__Assigned task 1__
According to the genomics overview below, how many DNA bases can current technology sequence?
__Assigned task 2__
Check each statement against the genomics overview below and mark it yes or no, quoting the words that settle it: (a) Genomics sequences and analyzes only coding DNA. (b) Proteomics studies all the proteins that make up an organism or system. (c) The Human Genome Project was a national effort.

___ Passage for review ___

Overview
Genomics is the science of genomes: it is the study of all the genetic material of an organism. In humans, the genome consists of information carried in 23 pairs of chromosomes in the nucleus, as well as mitochondrial DNA. In genomics, both coding and non-coding DNA is sequenced and analyzed. Genomics allows a better understanding of all living things, their evolution, and their diversity. It has a myriad of uses: for example, to build phylogenetic trees, to improve productivity and sustainability of crops, assisting criminal investigations, identifying genes associated with diseases, or targeting optimal treatment for cancer patients.
Over the past 30 years, significant technological developments in DNA sequencing took place, in particular, thanks to the international Human Genome Project effort. Technology now exists to sequence 60 billion DNA bases, which is 20 times the size of a human genome. With this abundance of information and big data, computer scientists and bioinformaticians work hand in hand with biologists in order to collect, store, and analyze the DNA sequencing outputs, while allowing the data to be accessed securely.
The success of genomics has opened the way for other large-scale methods to investigate biological systems in their entirety. Genomic studies can now be completed by other "omics" studies in order to gather data on living sets at all levels: species, populations, individuals, cells, proteins, RNA, DNA. Transcriptomics is the study of how the overall expression of genes varies under different experimental or pathological conditions. Proteomics is the study of all the proteins constituting an organism or system. Metabolomics is the study of all the metabolites (sugar, fats, other molecules) contained in a given biological system and their interactions. Undissociable from bioinformatics, the "omics" allow a global view of complex living sets in their environment, and as such, pave the way for personalized medicine.
Procedure
The study of individual genes has produced extraordinary insights into nearly all aspects of biology, ranging from disease and heredity to agriculture and evolution. However, many questions about how genes work and evolve can be answered only by studying all of an organism’s DNA—its genome—together as a whole.
The study of complete genomes is known as genomics. It involves the sequencing of entire genomes to examine their organization, function, regulation, and evolution. Genomics sits at the intersection of genetics, molecular biology, and computational sciences.

___ Available data ___

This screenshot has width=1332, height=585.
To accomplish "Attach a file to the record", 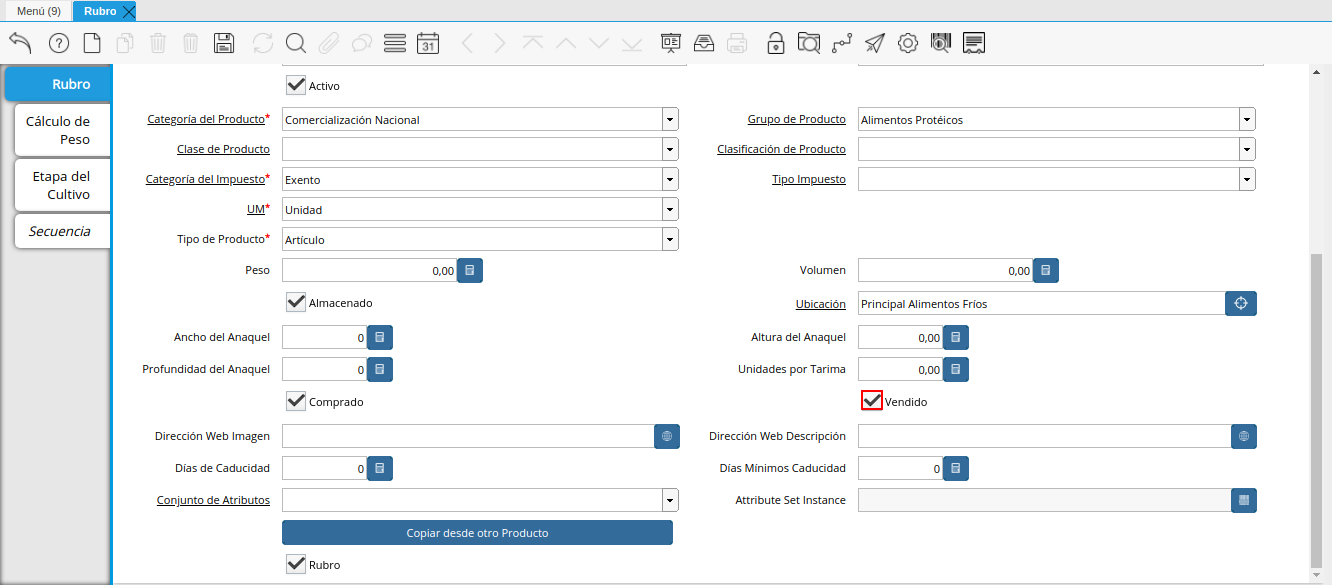I will [328, 43].
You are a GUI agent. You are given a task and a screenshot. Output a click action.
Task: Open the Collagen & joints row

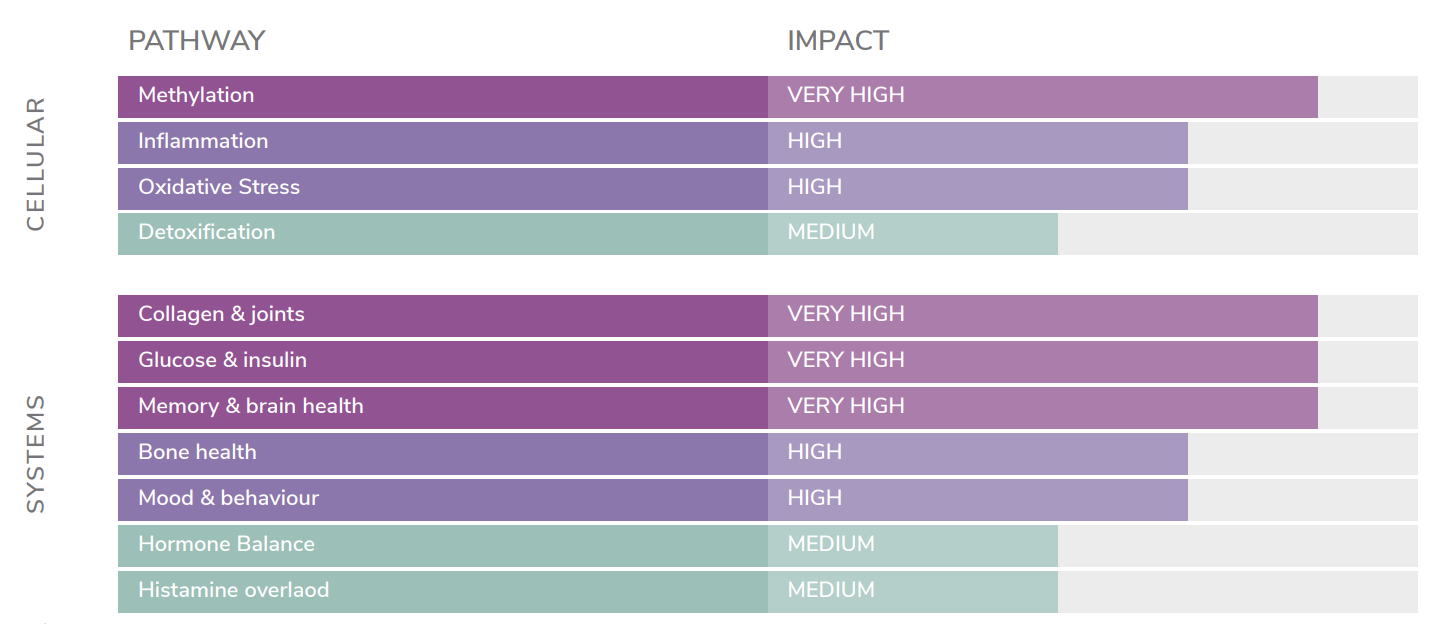tap(767, 316)

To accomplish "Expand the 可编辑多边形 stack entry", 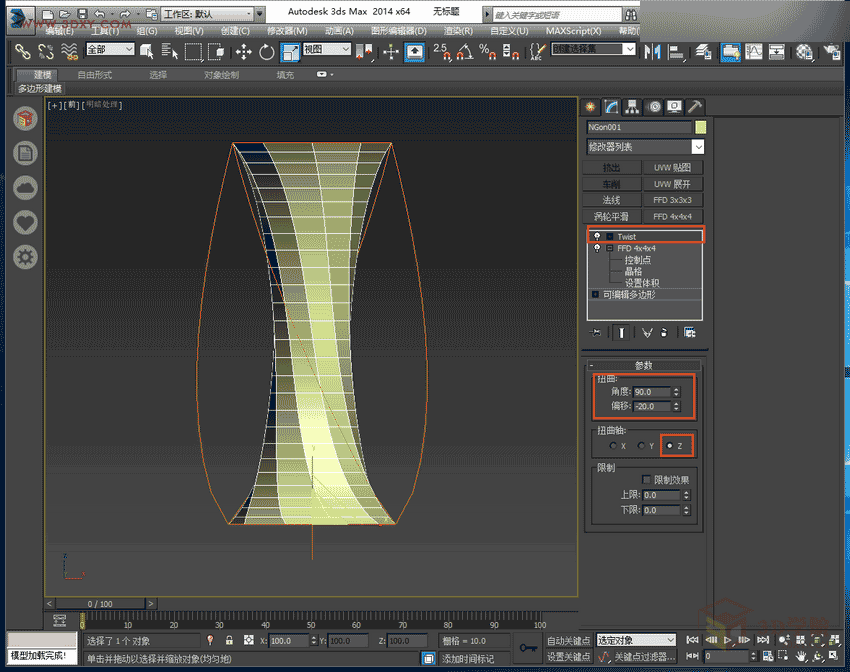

___

__Answer section 1__
60 billion DNA bases, which is 20 times the size of a human genome.

__Answer section 2__
(a) No: "both coding and non-coding DNA is sequenced and analyzed."
(b) Yes: "Proteomics is the study of all the proteins constituting an organism or system."
(c) No: "the international Human Genome Project effort."